| Date | July 12–13 |
| Location | Niger |
| Result | Failure of the coup, 10+ arrested |

Belligerents
- Niger Armed Forces: Dissenting faction of the armed forces
- Commanders and leaders: Mahamadou Issoufou

= 2011 Nigerien coup attempt =

Coup d'état attempt in Niger

The 2011 Nigerien coup attempt, taking place in a two-day period from July 12 through July 13, was a failed coup d'état against democratically elected Niger President Mahamadou Issoufou by more than ten perpetrators, including a major and a lieutenant. The first time Niger officials confirmed the coup attempt, President Issoufou stated that "The law will be applied in all its severity to those (who), without any objective reason, have decided to put an end to the choice of the people" in a televised address to the nation on August 3, 2011, coinciding with the country's 51st anniversary of independence.

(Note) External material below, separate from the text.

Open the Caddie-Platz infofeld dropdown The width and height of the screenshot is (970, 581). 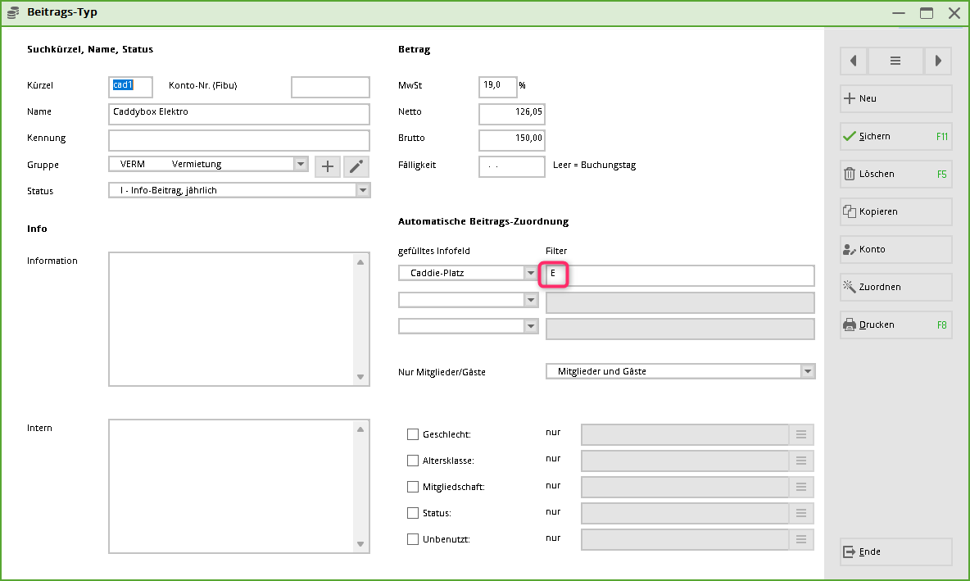[531, 274]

Issoufou's presidency, established in March 2011 following fair and free elections, marked the end of military rule initiated by a coup in February 2010, which had ousted former President Mamadou Tandja. According to the AFP news agency, the president's efforts to combat corruption, including dismissal of officials and the creation of a governmental body to address misuse of public funds, had caused discontent within military quarters connected to the old military junta regime.

During a meeting with Barack Obama, the US President reaffirmed America's continued support to Niger and other African countries for striving progress in spite of facing challenges, saying the US will be a "stalwart partner."